Would you like to do more TV?
The more you do it the better you get. As an actress I rely on my craft and keep learning as I keep going. TV is a different machine from the stage, but I love both. What’s powerful about being on the screen is it can reach a wider set of people, but the beauty of the stage is like a ghost, a whisper. It’s performed and then disappears, the specific group of people who have come to see you on stage know about it and we share something special on that night of the performance, after that it’s gone. Every performance in the theatre is unique in its own way each night.
Are you tempted to move to the US?
Only for the right role. On a global scale whenever we see the black experience its normally from an American perspective and I think we need to see and hear more from the black British experience and our voices. We have been here for a long time and have our own stories and history very separate from America, their story is not ours. I want to see the story of the girl who moves from Birmingham to London to chase her dreams. Being in Lenny Henry’s biopic, Danny and The Human Zoo was so special for me, being in that Jamaican family from Dudley.
Before then when do ever get to see that type of family on TV?
The few times we do see the black British experience its normally from London, which is not bad, but I want to see the Black British experience across all of the UK – from the North and the Midlands, across Bristol, Wales and hey Ireland too.
You must have resilience and grow a thick skin. My advice to young ones trying to get through is to build on your sense of self inside and outside of the auditions and rehearsals, on and off stage.
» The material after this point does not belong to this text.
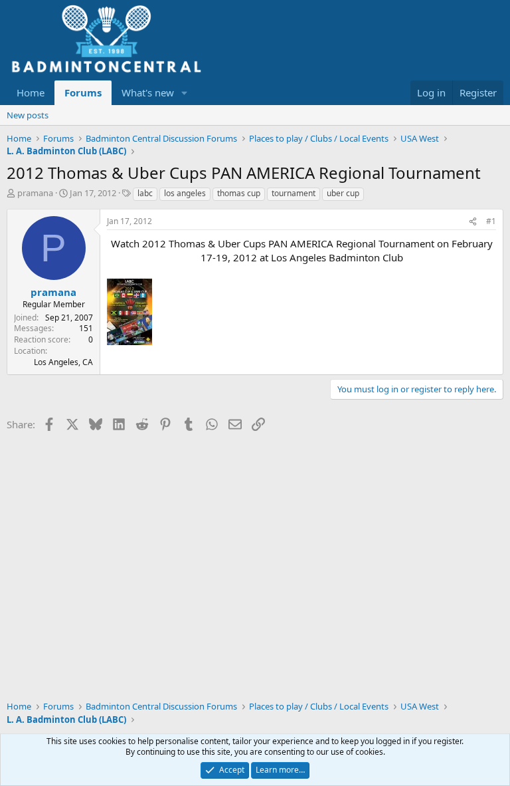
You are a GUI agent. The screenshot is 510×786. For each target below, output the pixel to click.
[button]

I love James Baldwin, August Wilson, and Lorraine Hansberry I love them all but where are the black British playwrights? Thankfully the Bush Theatre revived Leave Taking written by Winsome Pinnock over 30 years ago. We need more of that. That’s my story, my mum’s story, and my grandma’s story. It was amazing to go and see that play, and chilling to see Jamaican traditions on stage and to see it all as a British experience. It shows how much we need to highlight our experience as we don’t do it enough as black British people. In the wake of the Windrush scandal now is the time, we have so many important stories to hear about from Caribbean and African perspectives in Britain.
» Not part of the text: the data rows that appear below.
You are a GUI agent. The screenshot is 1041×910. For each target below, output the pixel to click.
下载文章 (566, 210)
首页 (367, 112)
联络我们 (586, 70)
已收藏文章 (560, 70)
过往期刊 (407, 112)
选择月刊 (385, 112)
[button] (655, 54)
Look at Shebeen and The Secret Lives of Baba Segi’s wives and Ile La Wa these are important plays and we need more of them. We are everywhere, and I want our stories to be seen as part of the British experience and to become normalised in TV and theatre. Black British people must invest in our stories or we risk erasure or adopting this other voice from America that is not necessarily ours. It’s so important for black people to speak up and create more for ourselves because nobody else is going to do it for us. American pain is different to ours. We have to be experts of our own existence!